··· PASSAGE EXTRAIT ···

Eléments de cadrage du projet multimodal
Avant de présenter de façon concrète l’objet de mon stage te la mission qui m’a été confiée, il me semblait important de revenir sur quelques éléments généraux pour mieux comprendre la problématique du sujet. Ces éléments, présentés dans cette partie, sont à la fois des notions théoriques de définition des termes du sujet, mais aussi des éléments de contexte concernant le lieu de stage et l’état des lieux de l’intermodalité en PACA.
Intermodalité et multimodalité : définitions
Il s’agit de définir clairement les concepts de multimodalité et d’intermodalité ainsi que leurs différentes composantes (offre, information, titres, contrôle, etc.). Une approche théorique des différents types de tarification sera aussi abordée.
Définitions
On entend par intermodalité la coordination des modes de transport sur un territoire pour accroître leur performance d’un point de vue global et faciliter leur utilisation.
A noter que nous utiliserons le terme d’intermodalité comme terme générique mais que ce terme regroupe en réalité plusieurs notions :
– l’intermodalité « de chaînage », qui est l’utilisation successive de plusieurs modes de transports au cours d’un même déplacement. Il peut s’agir d’intermodalité entre plusieurs modes de transport en commun utilisés de façon successive au cours d’un même déplacement (bus urbain, puis métro, puis train par exemple). Mais l’intermodalité peut aussi se faire entre des modes de transports individuels (modes doux compris) et des modes de transports collectifs (accès en voiture à un parc relais, puis utilisation des transports en commun urbains par exemple). Dans ce premier cas, une solution intermodale a pour but de minimiser la contrainte liée à la discontinuité de l’offre.
– la multimodalité, qui est la possibilité d’utiliser alternativement plusieurs modes de transport sur une même liaison. Elle est aussiappelée intermodalité alternative. Elle est basée sur la notion de choix et le client multimodal va orienter le choix du mode utilisé différemment selon le jour, l’heure ou le motif de son déplacement. Il cherche à optimiser l’usage de la gamme de transport disponible en jouant sur les avantages de performance intrinsèques à chaque mode.
La notion de territoire est également importante et doit faire l’objet d’une réflexion dans la mise en place d’une tarification intermodale. Dans le cas d’intermodalité « de chaînage », il s’agit de relier entre eux des réseaux qui sont la plupart du temps gérés par des acteurs différents (AO urbaines, interurbaines…). Pour la multimodalité, la notion de bassin de vie est plus importante. Il s’agit en général d’offrir une réponse à une mobilité quotidienne depuis le lieu de résidence d’une population vers son lieu de travail, d’étude, de loisir, d’achats, etc…
Le but de la mise en place de l’intermodalité est bien d’accroître la performance globale des modes de transport, notamment des transports en commun. En effet, en améliorant la synergie et les interfaces entre les modes de transports, on facilite leur utilisation.

··· ENREGISTREMENTS FOURNIS ···

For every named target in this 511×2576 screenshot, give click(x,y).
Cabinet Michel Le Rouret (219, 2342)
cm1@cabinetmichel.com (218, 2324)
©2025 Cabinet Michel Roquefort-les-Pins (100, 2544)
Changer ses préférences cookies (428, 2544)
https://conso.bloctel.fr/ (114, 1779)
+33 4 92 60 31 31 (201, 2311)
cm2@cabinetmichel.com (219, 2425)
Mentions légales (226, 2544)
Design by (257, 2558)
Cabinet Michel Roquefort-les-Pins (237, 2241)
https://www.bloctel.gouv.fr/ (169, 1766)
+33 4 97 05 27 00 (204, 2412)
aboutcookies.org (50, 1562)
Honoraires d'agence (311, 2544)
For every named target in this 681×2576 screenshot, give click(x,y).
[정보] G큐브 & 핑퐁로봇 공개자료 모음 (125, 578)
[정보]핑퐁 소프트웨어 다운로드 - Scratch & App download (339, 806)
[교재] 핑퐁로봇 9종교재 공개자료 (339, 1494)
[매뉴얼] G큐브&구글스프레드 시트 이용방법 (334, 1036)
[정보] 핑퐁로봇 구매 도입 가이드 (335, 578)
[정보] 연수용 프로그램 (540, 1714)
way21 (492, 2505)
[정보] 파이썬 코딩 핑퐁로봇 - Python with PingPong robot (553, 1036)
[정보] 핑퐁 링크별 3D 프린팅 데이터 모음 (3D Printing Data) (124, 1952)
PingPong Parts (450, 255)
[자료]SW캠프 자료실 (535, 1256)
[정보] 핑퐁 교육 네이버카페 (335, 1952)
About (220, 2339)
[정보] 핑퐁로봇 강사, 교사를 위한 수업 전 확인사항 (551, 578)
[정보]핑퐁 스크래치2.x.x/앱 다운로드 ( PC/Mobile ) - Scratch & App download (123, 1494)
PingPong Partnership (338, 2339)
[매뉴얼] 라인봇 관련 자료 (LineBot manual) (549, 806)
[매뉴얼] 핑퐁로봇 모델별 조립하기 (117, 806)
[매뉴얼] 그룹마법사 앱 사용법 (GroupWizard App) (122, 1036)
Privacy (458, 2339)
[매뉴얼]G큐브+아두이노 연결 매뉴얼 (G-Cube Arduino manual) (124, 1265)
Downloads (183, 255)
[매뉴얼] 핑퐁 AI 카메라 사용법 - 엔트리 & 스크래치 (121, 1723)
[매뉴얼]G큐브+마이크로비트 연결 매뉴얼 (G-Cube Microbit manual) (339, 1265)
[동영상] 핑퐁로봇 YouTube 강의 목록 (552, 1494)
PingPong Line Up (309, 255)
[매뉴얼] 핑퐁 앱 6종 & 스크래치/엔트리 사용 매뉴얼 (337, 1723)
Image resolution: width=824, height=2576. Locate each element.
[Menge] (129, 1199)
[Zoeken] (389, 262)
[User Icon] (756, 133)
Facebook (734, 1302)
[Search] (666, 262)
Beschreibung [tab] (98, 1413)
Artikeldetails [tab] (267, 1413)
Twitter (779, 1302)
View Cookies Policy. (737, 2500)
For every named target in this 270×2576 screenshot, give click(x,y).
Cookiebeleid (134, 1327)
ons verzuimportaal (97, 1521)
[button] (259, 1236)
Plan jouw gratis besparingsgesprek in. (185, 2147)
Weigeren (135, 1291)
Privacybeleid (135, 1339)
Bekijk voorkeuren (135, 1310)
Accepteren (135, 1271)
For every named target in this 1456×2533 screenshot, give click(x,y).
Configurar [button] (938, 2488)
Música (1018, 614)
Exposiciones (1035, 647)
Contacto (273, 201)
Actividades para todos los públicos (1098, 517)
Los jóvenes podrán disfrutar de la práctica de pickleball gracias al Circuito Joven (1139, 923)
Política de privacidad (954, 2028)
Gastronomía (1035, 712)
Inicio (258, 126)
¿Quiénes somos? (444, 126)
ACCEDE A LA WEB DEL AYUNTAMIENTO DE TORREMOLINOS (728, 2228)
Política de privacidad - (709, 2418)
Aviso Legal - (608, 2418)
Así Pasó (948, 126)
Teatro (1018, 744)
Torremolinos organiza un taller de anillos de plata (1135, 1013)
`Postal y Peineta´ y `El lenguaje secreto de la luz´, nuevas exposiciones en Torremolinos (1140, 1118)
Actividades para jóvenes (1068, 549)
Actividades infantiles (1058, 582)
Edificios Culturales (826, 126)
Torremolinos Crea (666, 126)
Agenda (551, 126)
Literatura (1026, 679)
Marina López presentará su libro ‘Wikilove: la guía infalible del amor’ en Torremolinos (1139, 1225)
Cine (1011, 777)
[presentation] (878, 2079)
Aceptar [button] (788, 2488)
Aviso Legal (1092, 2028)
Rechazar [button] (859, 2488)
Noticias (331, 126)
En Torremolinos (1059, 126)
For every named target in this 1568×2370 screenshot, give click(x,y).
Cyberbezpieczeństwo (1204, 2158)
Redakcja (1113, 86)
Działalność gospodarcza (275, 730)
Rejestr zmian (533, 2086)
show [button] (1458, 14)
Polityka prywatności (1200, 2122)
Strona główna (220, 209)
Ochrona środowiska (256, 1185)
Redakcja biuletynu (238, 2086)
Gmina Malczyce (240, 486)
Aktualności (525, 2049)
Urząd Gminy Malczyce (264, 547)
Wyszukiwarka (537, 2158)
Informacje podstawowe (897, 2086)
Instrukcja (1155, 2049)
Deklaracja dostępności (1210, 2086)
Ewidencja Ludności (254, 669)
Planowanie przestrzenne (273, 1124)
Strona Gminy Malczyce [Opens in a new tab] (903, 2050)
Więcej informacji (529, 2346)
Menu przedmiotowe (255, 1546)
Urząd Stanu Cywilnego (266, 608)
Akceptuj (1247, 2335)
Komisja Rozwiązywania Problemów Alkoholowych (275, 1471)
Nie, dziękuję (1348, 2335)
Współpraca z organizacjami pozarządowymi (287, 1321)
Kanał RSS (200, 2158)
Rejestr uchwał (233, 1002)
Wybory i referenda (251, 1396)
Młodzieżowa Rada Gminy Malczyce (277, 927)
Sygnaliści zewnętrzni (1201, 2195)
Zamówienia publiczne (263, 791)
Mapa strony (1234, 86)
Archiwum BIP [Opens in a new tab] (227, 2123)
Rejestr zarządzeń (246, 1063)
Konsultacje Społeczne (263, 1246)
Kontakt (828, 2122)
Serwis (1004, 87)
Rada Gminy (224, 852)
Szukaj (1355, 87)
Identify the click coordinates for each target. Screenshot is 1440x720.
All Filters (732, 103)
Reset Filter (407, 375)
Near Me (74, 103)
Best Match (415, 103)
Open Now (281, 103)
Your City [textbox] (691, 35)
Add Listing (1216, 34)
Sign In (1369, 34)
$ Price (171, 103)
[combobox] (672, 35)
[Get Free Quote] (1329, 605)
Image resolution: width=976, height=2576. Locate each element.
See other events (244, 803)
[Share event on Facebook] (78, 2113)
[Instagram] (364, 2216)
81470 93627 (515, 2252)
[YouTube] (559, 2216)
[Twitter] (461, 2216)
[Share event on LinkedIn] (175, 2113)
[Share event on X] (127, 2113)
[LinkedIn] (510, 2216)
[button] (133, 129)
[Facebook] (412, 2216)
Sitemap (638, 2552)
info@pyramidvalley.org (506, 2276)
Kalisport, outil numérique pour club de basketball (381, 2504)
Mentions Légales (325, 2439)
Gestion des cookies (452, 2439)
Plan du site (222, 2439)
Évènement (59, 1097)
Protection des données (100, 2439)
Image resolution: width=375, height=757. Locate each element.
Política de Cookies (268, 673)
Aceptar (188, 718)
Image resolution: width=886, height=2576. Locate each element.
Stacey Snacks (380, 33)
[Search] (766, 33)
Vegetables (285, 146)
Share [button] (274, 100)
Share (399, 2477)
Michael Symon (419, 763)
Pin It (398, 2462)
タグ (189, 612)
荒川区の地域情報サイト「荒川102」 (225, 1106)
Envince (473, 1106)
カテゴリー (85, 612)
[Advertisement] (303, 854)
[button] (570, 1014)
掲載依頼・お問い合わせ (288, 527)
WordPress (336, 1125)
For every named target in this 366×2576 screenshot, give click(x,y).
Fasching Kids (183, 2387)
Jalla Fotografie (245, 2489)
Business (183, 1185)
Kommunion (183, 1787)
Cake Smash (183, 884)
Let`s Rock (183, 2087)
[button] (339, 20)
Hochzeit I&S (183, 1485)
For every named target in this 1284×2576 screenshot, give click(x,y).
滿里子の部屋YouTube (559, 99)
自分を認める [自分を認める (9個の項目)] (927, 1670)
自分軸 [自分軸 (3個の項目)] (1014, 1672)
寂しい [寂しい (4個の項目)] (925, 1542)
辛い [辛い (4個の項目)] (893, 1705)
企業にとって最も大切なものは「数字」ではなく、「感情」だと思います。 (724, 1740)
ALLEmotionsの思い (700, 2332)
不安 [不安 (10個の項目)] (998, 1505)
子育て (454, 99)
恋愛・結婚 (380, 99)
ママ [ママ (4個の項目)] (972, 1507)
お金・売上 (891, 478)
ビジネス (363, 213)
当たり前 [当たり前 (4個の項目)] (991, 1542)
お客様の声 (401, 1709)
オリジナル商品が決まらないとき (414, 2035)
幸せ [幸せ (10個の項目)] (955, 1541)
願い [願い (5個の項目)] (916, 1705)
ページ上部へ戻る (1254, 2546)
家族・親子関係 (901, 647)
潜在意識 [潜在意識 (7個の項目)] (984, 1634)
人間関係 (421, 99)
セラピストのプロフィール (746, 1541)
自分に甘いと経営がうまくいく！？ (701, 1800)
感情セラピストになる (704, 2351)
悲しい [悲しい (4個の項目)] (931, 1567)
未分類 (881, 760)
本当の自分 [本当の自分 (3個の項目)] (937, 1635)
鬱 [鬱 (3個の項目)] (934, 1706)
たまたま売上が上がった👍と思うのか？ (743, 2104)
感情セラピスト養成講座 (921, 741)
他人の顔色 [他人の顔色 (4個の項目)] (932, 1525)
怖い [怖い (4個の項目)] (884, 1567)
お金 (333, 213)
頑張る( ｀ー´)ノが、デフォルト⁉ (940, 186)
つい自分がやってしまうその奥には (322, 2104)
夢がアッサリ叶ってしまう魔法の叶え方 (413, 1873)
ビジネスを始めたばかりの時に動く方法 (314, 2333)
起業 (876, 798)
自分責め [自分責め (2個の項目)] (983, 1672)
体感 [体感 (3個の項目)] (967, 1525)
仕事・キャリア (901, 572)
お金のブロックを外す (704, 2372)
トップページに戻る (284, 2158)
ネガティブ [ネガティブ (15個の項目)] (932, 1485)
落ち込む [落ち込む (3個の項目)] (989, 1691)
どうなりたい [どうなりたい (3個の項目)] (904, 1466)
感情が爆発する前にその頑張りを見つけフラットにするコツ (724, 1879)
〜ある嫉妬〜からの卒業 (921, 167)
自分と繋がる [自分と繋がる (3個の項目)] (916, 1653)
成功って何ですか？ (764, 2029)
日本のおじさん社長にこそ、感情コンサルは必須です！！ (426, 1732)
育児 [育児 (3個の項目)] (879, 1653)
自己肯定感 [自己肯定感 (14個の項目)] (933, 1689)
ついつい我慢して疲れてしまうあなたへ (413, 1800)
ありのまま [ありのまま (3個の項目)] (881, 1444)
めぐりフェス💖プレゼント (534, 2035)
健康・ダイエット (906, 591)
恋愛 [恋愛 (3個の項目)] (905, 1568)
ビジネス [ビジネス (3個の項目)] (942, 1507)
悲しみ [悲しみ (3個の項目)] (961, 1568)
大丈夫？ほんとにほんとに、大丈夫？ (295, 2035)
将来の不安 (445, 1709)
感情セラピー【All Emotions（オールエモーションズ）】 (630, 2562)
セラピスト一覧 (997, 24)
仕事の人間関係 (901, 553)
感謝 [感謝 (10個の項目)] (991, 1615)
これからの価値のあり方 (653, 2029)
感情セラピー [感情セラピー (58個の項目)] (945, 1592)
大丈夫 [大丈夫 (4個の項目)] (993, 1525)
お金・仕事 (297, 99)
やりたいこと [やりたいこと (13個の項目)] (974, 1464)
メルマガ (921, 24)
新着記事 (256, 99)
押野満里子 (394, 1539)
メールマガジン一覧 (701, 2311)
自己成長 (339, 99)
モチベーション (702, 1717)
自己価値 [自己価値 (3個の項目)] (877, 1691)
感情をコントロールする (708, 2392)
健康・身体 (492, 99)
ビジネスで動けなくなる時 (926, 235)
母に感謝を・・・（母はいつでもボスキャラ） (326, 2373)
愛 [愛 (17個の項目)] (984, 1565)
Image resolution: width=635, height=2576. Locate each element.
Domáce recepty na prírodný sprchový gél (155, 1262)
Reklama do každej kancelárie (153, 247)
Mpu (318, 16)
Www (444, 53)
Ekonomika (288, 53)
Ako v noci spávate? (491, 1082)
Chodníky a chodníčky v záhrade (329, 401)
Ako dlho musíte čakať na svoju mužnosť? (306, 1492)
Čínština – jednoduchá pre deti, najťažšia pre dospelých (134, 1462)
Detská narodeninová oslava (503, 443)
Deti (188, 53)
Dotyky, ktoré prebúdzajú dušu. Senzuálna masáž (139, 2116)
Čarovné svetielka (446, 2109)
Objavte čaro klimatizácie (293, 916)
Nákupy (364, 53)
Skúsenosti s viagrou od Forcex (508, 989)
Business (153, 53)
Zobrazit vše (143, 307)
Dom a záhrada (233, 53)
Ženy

···

▶ À RÉALISER
Répondez à ces questions à partir du passage sur l'intermodalité :
(a) Comment le passage définit-il l'intermodalité ?
(b) Quelle notion est jugée plus importante pour la multimodalité ?
(c) En fonction de quoi le client multimodal oriente-t-il le choix du mode utilisé ?
Les enregistrements sont issus d'une source distincte.

▶ RÉPONSE RÉDIGÉE
(a) C'est la coordination des modes de transport sur un territoire pour accroître leur performance d'un point de vue global et faciliter leur utilisation.
(b) La notion de bassin de vie.
(c) En fonction du jour, de l'heure ou du motif de son déplacement.